__YOUR GOAL__.
Start with the first line of the records below. Output each line exactly, ending with the one that contains "Tips of the Day (108, 161)".

__RECORDS FOR PROCESSING__.
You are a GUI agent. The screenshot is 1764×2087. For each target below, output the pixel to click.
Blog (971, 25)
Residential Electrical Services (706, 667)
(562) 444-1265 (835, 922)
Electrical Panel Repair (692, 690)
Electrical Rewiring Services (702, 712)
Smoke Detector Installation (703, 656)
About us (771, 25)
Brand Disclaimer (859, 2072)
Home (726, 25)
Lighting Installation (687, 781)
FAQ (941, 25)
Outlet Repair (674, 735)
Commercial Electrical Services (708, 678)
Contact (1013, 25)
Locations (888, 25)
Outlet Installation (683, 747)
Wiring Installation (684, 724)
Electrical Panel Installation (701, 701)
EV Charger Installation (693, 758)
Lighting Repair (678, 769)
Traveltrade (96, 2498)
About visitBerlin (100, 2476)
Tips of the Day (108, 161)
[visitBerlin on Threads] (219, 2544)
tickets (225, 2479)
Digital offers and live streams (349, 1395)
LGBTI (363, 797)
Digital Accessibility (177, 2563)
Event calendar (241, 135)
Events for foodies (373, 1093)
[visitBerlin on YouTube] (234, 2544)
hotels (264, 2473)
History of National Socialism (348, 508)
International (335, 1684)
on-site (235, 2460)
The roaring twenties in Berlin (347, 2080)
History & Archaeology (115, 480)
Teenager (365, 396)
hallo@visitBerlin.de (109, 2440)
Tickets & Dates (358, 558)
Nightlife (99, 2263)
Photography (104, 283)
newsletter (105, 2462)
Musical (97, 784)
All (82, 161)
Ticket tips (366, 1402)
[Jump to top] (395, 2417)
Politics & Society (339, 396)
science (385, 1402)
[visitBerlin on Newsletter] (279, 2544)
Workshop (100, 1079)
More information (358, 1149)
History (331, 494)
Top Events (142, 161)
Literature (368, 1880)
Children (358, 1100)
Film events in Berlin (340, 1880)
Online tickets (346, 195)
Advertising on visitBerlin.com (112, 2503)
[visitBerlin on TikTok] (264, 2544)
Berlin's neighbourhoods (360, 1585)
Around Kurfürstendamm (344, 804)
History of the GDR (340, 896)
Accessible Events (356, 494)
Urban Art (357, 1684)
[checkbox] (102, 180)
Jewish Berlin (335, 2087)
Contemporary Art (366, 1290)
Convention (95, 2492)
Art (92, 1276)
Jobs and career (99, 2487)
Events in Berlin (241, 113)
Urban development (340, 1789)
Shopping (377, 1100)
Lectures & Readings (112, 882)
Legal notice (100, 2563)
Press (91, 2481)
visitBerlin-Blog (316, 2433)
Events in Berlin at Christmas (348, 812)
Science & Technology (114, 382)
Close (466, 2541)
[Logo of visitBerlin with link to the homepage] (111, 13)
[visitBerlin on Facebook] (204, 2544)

__OUTPUT FOR THIS TASK__.
You are a GUI agent. The screenshot is 1764×2087. For each target below, output the pixel to click.
Blog (971, 25)
Residential Electrical Services (706, 667)
(562) 444-1265 (835, 922)
Electrical Panel Repair (692, 690)
Electrical Rewiring Services (702, 712)
Smoke Detector Installation (703, 656)
About us (771, 25)
Brand Disclaimer (859, 2072)
Home (726, 25)
Lighting Installation (687, 781)
FAQ (941, 25)
Outlet Repair (674, 735)
Commercial Electrical Services (708, 678)
Contact (1013, 25)
Locations (888, 25)
Outlet Installation (683, 747)
Wiring Installation (684, 724)
Electrical Panel Installation (701, 701)
EV Charger Installation (693, 758)
Lighting Repair (678, 769)
Traveltrade (96, 2498)
About visitBerlin (100, 2476)
Tips of the Day (108, 161)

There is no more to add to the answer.